2

I'm writing a program where a variable number of Agent objects concurrently run a number of serial methods and store their return values in a queue attribute. Each Agent has as an attribute a single Worker (subclass of Process) and feeds it jobs to run serially through a cmd_queue. The Agent gets the results from its Worker in a res_queue. These are currently Manager().Queue() instances and cause: TypeError: Pickling an AuthenticationString object is disallowed for security reasons However, if I used a regular Queue.Queue, the Workers get a copy of the Agent's cmd_queue and cannot see what the Agent adds to it (it's always empty).

I'm able to pickle instance methods with the solution referenced in this question : Can't pickle <type 'instancemethod'> when using python's multiprocessing Pool.map()

from multiprocessing import Manager, Process
from time import sleep
import copy_reg  

def _pickle_method(method):
    func_name = method.im_func.__name__
    obj = method.im_self
    cls = method.im_class
    return _unpickle_method, (func_name, obj, cls)
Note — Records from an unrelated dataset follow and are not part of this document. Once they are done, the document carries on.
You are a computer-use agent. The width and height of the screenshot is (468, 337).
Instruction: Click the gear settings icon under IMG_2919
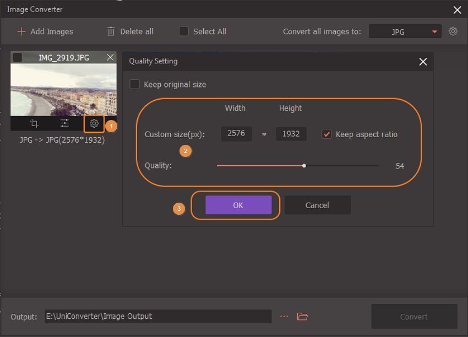[94, 124]
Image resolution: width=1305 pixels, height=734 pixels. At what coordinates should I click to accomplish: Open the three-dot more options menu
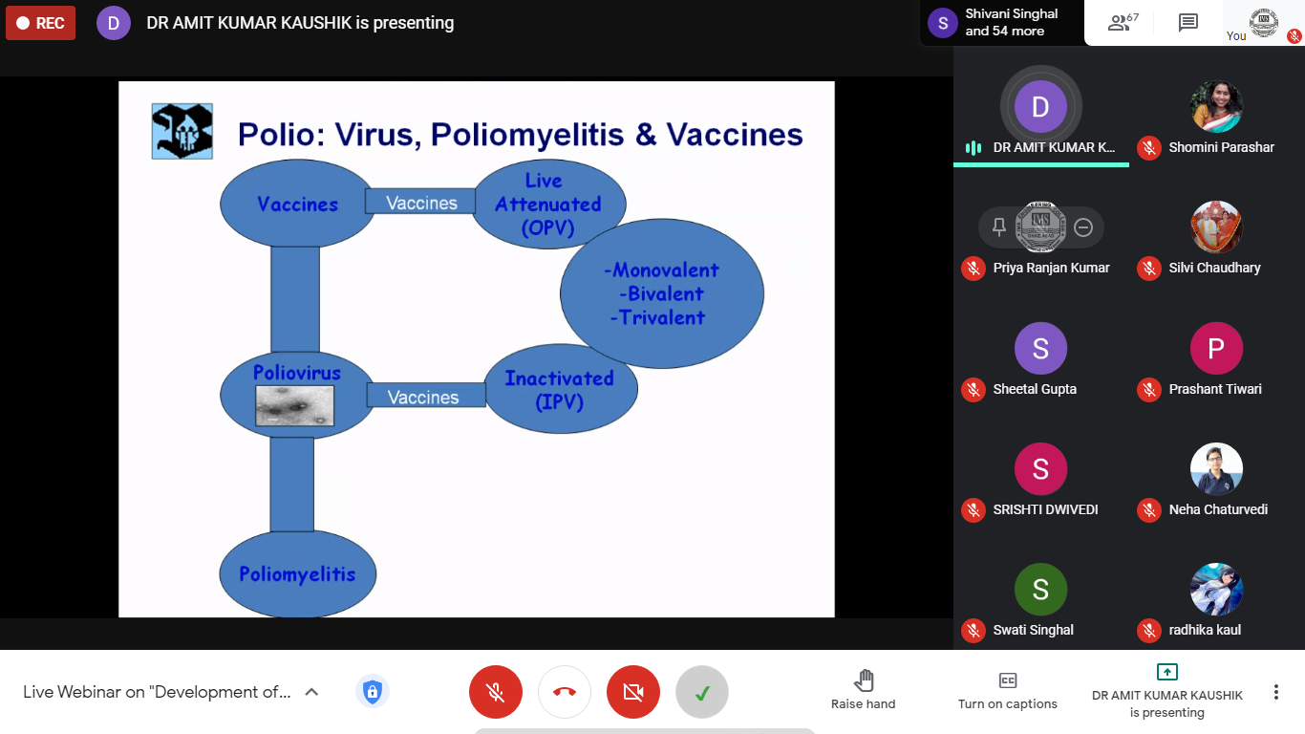pos(1275,692)
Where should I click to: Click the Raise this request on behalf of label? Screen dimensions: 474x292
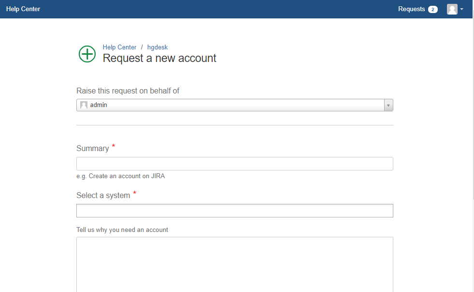tap(128, 91)
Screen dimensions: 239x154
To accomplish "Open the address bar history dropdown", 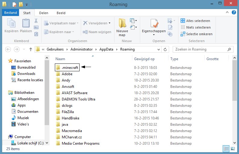I will [x=159, y=49].
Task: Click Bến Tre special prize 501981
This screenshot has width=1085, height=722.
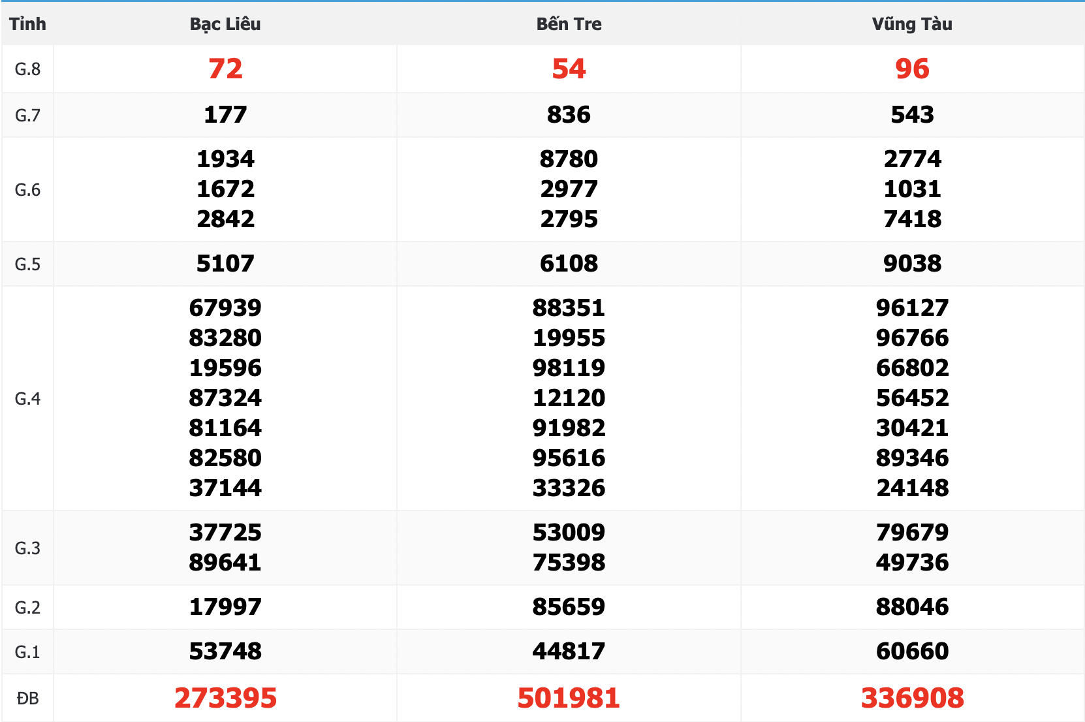Action: click(569, 698)
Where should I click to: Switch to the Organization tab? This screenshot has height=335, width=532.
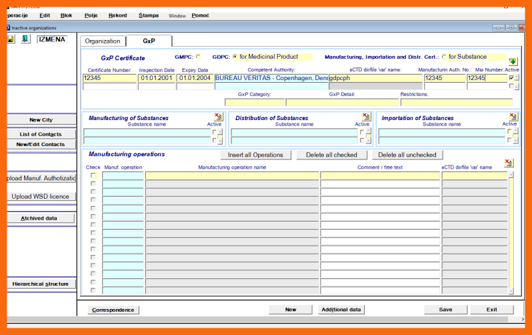103,41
def _unpickle_method(func_name, obj, cls):
    for cls in cls.mro():
        try:
            func = cls.__dict__[func_name]
        except KeyError:
            pass
        else:
            break
    return func.__get__(obj, cls)

copy_reg.pickle(types.MethodType, _pickle_method, _unpickle_method  

class Worker(Process):
    def __init__(self, cmd_queue, res_queue):
        self.cmd_queue = cmd_queue
        self.res_queue = res_queue
        Process.__init__(self)

    def run(self):
        while True:
            f, args, kwargs = self.cmd_queue.get()
            self.res_queue.put( f(*args, **kwargs) )  

class Agent:
    def __init__(self):
        self.cmd_queue = Manager().Queue()
        self.res_queue = Manager().Queue()
        self.worker = Worker(self.cmd_queue, self.res_queue)
        self.worker.start()

    def produce(self, f, *args, **kwargs):
        self.cmd_queue.put((f, args, kwargs))

    def do_some_work(self):
        self.produce(self.foo, waka='waka')

    def do_some_other_work(self):
        self.produce(self.bar, humana='humana')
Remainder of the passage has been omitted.